As Uncle Bulgaria could have told you, it’s a lifetime’s work clearing up the rubbish that litters the marketing landscape. One of the current topics flapping annoyingly in the breeze is all the nonsense uttered about ‘word of mouth’, or WOM for short.
Most weeks you’ll find a story about some brand abandoning brand advertising and instead investing in a WOM strategy. Last year, I attended two conferences where the same speaker – a renowned expert in the social media space – put up a chart headed “Word of mouth is the new television”.
It’s difficult to know quite where to start with such a statement, but I’ll have a go.
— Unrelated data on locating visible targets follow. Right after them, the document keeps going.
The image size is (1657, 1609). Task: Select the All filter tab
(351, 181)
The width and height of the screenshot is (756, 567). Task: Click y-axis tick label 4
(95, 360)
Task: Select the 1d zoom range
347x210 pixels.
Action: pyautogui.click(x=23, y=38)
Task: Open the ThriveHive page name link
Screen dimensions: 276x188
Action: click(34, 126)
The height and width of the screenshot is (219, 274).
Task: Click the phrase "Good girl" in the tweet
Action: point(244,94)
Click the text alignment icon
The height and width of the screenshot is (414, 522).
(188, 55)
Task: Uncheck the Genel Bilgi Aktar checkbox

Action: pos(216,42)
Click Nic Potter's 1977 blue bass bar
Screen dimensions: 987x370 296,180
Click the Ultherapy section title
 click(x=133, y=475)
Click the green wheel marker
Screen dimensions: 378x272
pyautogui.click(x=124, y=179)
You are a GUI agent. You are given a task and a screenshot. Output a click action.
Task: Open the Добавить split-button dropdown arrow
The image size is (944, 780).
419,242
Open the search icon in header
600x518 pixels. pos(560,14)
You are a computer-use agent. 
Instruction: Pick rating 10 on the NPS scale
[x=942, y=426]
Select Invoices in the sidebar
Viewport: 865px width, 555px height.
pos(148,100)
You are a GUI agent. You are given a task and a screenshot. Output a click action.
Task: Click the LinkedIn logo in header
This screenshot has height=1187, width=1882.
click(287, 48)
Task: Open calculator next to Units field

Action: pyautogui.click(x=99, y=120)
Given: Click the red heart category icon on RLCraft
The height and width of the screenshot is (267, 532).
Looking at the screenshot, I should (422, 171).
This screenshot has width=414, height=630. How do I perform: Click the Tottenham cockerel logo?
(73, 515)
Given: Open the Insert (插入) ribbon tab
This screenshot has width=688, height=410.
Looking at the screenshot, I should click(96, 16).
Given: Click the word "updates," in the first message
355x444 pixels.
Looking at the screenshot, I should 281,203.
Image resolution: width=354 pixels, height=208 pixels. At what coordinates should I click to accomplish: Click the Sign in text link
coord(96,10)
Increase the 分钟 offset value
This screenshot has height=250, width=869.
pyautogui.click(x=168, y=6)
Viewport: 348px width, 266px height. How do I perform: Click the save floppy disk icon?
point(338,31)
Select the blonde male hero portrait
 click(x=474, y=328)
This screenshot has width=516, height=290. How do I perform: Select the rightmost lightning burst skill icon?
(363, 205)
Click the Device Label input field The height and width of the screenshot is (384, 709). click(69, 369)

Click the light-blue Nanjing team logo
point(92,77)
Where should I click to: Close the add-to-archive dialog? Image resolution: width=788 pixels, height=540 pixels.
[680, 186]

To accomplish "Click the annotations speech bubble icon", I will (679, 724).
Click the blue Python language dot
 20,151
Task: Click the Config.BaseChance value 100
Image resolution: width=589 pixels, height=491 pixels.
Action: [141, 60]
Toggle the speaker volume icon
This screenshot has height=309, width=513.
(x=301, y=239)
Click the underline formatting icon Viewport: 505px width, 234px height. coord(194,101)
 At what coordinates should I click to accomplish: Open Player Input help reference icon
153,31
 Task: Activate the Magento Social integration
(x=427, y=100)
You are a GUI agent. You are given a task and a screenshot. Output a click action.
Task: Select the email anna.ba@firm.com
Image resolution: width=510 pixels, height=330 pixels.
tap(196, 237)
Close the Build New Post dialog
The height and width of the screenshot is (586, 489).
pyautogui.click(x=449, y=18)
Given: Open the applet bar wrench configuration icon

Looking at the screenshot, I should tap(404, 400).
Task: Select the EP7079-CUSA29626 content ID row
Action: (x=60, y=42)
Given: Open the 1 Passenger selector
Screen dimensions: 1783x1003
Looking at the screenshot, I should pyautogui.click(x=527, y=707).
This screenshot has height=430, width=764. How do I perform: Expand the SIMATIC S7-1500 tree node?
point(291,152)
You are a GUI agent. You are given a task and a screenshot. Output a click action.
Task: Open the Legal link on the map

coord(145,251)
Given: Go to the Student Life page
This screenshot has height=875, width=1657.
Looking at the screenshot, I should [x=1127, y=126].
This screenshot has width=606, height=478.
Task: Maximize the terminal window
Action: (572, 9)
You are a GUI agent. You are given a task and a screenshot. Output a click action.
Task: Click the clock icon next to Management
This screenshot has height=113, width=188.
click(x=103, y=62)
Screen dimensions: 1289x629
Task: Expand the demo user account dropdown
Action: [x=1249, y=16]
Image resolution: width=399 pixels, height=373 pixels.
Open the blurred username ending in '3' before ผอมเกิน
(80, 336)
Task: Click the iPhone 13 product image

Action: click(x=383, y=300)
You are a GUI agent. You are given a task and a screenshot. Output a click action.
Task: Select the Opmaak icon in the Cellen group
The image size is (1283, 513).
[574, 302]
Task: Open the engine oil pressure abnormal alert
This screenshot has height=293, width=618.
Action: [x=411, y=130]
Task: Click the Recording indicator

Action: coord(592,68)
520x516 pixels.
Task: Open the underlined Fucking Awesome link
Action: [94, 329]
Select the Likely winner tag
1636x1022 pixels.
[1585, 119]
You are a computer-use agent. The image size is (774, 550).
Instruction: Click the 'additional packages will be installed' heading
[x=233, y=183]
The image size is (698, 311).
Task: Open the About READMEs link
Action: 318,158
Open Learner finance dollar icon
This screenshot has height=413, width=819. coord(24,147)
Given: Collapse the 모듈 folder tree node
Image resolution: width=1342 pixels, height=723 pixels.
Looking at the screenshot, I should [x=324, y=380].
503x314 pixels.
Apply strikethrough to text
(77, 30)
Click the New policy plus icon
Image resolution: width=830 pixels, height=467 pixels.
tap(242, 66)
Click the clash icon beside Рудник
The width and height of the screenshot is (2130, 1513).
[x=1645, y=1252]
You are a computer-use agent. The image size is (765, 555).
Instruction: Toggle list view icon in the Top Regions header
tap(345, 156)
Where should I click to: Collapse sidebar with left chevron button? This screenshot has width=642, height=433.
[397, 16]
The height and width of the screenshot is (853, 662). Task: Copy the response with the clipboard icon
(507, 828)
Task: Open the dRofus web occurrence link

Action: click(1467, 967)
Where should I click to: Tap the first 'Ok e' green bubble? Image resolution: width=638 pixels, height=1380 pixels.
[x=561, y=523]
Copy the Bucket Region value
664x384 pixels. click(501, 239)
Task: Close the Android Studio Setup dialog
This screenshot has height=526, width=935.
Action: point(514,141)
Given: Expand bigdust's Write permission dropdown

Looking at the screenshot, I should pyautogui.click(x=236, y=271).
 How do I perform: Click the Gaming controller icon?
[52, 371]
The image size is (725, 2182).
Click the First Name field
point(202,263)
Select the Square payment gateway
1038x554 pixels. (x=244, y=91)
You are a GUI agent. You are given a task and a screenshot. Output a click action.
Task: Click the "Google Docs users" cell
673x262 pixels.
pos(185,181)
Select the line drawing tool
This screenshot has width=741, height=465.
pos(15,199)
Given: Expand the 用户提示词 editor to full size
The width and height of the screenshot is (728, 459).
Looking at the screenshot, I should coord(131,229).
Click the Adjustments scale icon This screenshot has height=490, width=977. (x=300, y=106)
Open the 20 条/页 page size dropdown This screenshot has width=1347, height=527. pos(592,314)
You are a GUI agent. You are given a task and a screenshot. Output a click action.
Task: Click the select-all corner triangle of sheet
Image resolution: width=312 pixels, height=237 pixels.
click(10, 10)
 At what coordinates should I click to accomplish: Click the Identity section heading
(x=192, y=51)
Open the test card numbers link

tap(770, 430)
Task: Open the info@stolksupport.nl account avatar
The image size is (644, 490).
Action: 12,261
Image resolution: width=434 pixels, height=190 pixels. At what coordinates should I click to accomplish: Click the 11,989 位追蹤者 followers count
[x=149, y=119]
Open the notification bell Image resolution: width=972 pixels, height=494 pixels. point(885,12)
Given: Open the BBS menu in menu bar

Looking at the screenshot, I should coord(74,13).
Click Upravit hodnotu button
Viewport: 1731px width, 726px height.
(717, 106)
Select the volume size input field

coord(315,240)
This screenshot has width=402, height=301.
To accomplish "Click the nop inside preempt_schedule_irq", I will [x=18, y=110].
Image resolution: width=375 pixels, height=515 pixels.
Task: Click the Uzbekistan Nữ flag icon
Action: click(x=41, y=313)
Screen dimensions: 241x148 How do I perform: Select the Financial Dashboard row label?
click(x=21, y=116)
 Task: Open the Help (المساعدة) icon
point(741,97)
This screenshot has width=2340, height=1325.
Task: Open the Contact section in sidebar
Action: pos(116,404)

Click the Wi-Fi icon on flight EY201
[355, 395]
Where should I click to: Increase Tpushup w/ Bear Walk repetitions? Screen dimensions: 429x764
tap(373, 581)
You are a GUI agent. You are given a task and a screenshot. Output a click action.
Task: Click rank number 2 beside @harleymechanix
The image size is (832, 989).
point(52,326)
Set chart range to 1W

It makes the frankly barking assumption that the ‘old’ television – i.e. real television – is being replaced; it thinks of media experiences as neat little silos that don’t overlap; and it fails to recognise that ‘word of mouth’ of any significance cannot exist in a vacuum and relies on the media it is apparently ‘replacing’ to provide the oxygen.
Part of the problem is that practitioners in this space see WOM as a new media channel, primarily via social media online. But WOM has existed since the dawn of language. It has always been part of the marketing ‘eco-system’ and it is indeed very important. At least we can agree on that.
New research from US WOM specialists Keller Fay puts the debate into focus. They have produced a WOM monitoring tool, based on the reported conversations of over 36,000 people. Not only does the research demonstrate the huge influence WOM has on our brand perceptions and experiences, it also highlights where these conversations are taking place and which brands they feature, as well as what causes them.
Only 6% of brand-related conversations take place online. A further 15% are conducted on the ‘phone, whilst over three quarters are conducted via our preferred social media platform: face-to-face.
Another sobering thought is that the conversations digerati might be having among themselves are not necessarily a reflection of the wider world. The top categories for brand-related conversations are food and dining, followed by media and entertainment. Technology is sixth on the list. Similarly, the top five talked about brands are Coke, Pepsi, Wal-Mart and two telecoms companies; not a Twitter or Apple amongst them.
But perhaps the most exciting finding for those of us in the marketing industry is that almost half of all consumer brand conversations refer directly to those brands’ marketing or media activity, and that the biggest single factor influencing those conversations is good old brand advertising.
If we bring into the mix TV’s ability to create talkability and ‘buzz’ around brands (as demonstrated by both the IPA ‘Marketing in the Era of Accountability’ study and YouGov’s Brand Index data) then we realise how much we need tools to identify and optimise these amplification effects.
Our recent research with Facebook started to explore the rich rewards available to brands which recognise and nurture the relationship between TV ads and facilitated WOM.
The good news is that the IPA Touchpoints study will be including metrics based around the Keller Fay findings in this year’s data. I’m looking forward to using it, not least to finally bin the ridiculous notion that TV and word of mouth are unrelated and replacements for each other, rather than the fabulously complementary phenomena that they are.